__Task description__
Your response should consist of every entry, unchanged.

════

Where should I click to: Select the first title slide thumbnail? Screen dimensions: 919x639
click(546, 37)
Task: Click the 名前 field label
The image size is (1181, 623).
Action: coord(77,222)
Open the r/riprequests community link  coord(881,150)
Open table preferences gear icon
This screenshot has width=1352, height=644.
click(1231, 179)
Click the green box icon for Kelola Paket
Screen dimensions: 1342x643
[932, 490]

════

__Answer to this exercise__
Where should I click to: Select the first title slide thumbnail? Screen dimensions: 919x639
click(546, 37)
Task: Click the 名前 field label
The image size is (1181, 623).
Action: coord(77,222)
Open the r/riprequests community link  coord(881,150)
Open table preferences gear icon
This screenshot has width=1352, height=644.
click(1231, 179)
Click the green box icon for Kelola Paket
Screen dimensions: 1342x643
[932, 490]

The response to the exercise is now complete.